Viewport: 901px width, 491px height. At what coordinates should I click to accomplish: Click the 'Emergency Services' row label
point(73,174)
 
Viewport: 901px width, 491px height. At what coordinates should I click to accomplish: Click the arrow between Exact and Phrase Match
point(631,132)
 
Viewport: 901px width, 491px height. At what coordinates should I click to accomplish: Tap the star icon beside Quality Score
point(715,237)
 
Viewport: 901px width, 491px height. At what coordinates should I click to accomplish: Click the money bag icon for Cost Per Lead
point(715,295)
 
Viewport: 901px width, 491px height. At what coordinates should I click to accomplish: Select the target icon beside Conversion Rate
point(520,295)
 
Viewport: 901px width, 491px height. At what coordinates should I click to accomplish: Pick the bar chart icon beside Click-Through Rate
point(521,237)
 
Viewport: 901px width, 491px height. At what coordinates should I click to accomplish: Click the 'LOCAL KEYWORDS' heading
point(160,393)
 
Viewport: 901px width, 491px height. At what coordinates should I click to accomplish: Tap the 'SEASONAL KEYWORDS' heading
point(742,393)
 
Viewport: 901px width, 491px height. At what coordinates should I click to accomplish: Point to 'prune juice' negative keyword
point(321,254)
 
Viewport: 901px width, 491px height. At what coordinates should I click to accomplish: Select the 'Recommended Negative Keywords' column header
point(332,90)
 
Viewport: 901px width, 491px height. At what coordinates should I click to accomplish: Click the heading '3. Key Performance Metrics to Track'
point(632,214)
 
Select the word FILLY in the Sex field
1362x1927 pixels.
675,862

**Stated goal:** Copy the whole listing above line for line, without changing a character.

**Output of the task:**
Viewport: 901px width, 491px height. At what coordinates should I click to accomplish: Click the 'Emergency Services' row label
point(73,174)
 
Viewport: 901px width, 491px height. At what coordinates should I click to accomplish: Click the arrow between Exact and Phrase Match
point(631,132)
 
Viewport: 901px width, 491px height. At what coordinates should I click to accomplish: Tap the star icon beside Quality Score
point(715,237)
 
Viewport: 901px width, 491px height. At what coordinates should I click to accomplish: Click the money bag icon for Cost Per Lead
point(715,295)
 
Viewport: 901px width, 491px height. At what coordinates should I click to accomplish: Select the target icon beside Conversion Rate
point(520,295)
 
Viewport: 901px width, 491px height. At what coordinates should I click to accomplish: Pick the bar chart icon beside Click-Through Rate
point(521,237)
 
Viewport: 901px width, 491px height. At what coordinates should I click to accomplish: Click the 'LOCAL KEYWORDS' heading
point(160,393)
 
Viewport: 901px width, 491px height. At what coordinates should I click to accomplish: Tap the 'SEASONAL KEYWORDS' heading
point(742,393)
 
Viewport: 901px width, 491px height. At what coordinates should I click to accomplish: Point to 'prune juice' negative keyword
point(321,254)
 
Viewport: 901px width, 491px height. At what coordinates should I click to accomplish: Select the 'Recommended Negative Keywords' column header
point(332,90)
 
Viewport: 901px width, 491px height. At what coordinates should I click to accomplish: Click the heading '3. Key Performance Metrics to Track'
point(632,214)
 
Select the word FILLY in the Sex field
1362x1927 pixels.
675,862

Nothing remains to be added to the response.